Roboter meistert den Wackelturm

Man muss Klötzchen ganz vorsichtig aus dem Stapel herausziehen: Das Spiel mit dem Wackelturm ist eine kniffelige Aufgabe, an der Kinder und selbst Erwachsene mitunter scheitern. Und Roboter erst recht - oder doch nicht?

„Jenga“ bedeutet in der Bantusprache Suaheli „bauen“. Das Wort hat sich auch als Name für ein beliebtes Spiel mit Holzklötzchen eingebürgert, das in so manchem Kinderzimmer zu finden ist. Das Prinzip ist einfach: Zwei Spieler entfernen abwechselnd einen Klotz aus dem Turm und legen ihn obenauf - verloren hat, wer ihn als erster zum Einsturz bringt. Nima Fazeli vom Massachusetts Institute of Technology (MIT) hat sich nun die Frage gestellt, ob man auch Roboter mit ausreichend Geschicklichkeit für eine Jenga-Partie ausstatten könnte.

Um das zu klären, konstruierten Fazeli und ihr Team zunächst einen Roboterarm mit empfindlichen Berührungssensoren. Als Vorbild diente die sensorische Ausstattung von Lebewesen: „Schlussfolgern durch Tasten ist im Tierreich allgegenwärtig, aber in der Roboterhandhabung unterentwickelt“, schreiben die Forscher im Fachmagazin „Science Robotics“.

Dabei könnten Informationen, die durch Ertasten vermittelt werden, in der Industrie sinnvoll eingesetzt werden. „In einer Fertigungsstraße für Mobiltelefone kommt in fast jedem einzelnen Schritt der Eindruck von einem Schnappverschluss oder einer Gewindeschraube eher von Kraft und Berührung her als vom Sehen“, erklärt Alberto Rodriguez, ein Co-Autor der Studie.

Stapel: Roboter beim Jenga-Spiel

Fazeli et al., Sci. Robot. 4, eaav3123 (2019)

Robo-Jenga im Labor

Testen durch tasten

Die Forscher kombinierten Kameraaufnahmen mit Berührungssensoren und speisten mit diesen Daten ein künstliches neuronales Netzwerk. Um die Lernzeit zu verkürzen, war dem Roboter vorgegeben, dass er Vorgänge mit gleichem oder ähnlichem Ergebnis - etwa dem Einstürzen des Jenga-Turms - in Clustern zusammenfasst.
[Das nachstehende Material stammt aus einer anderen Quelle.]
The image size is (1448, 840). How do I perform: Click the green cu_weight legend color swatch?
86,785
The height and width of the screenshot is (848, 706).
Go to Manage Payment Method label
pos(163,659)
Auf diese Weise hatte der Roboter eine steilere Lernkurve als mit anderen Verfahren und brauchte nur etwa 300 Versuche statt zehntausende, um ein gutes Spielergebnis zu erzielen.
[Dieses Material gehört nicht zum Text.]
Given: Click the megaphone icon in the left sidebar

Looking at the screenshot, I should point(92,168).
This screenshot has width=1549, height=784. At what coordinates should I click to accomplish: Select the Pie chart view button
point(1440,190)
Nach Computersimulationen des Lernverhaltens folgte das Spiel mit echten Jenga-Klötzchen. Wenn der Roboterarm mit dem Spielen begann, testete er zufällig ausgewählte Holzbausteine. Er bewegte sie etwa einen Millimeter und bewertete sie nach Kategorien wie „leicht zu bewegen“, „schwer zu bewegen“ und „gar nicht zu bewegen“. Je nach Bewertung setzte er seine Bemühungen fort, den Baustein zu entfernen - oder eben nicht.

Fast so gut wie Menschen

Entfernte Bausteine werden bei Jenga oben auf den Turm gelegt. Der Roboter schaffte es nach kurzer Lernzeit, 21 oder mehr Bausteine zu entfernen und neu zu platzieren, ohne dass der Turm kippte. „Wir haben gesehen, wie viele Blöcke ein Mensch herausziehen konnte, bevor der Turm fiel, und der Unterschied war nicht so groß“, sagt Miquel Oller, ein weiterer Autor der Studie. Ziel der Forscher ist es letztlich aber nicht, den Roboter zu einem unschlagbaren Jenga-Meister zu machen. Sie wollen seine mit der Kombination von visuellen und ertasteten Daten hinzugewonnen Fähigkeiten erforschen.

In einem weiteren Beitrag in „Science Robotics“ befasst sich Robin Murphy von der Texas A&M University mit der Darstellung von Roboterlernen in Science-Fiction-Büchern und -Filmen. Häufige Motive sind dabei, dass das Lernen für Roboter einfach ist und dass es zu Empfindungsvermögen führt. Beides sei in der Wirklichkeit nicht so, schreibt Murphy. Eine Sache aber werde meist korrekt dargestellt: Dass es sehr schwierig ist, einem Roboter beizubringen, das Richtige zu lernen.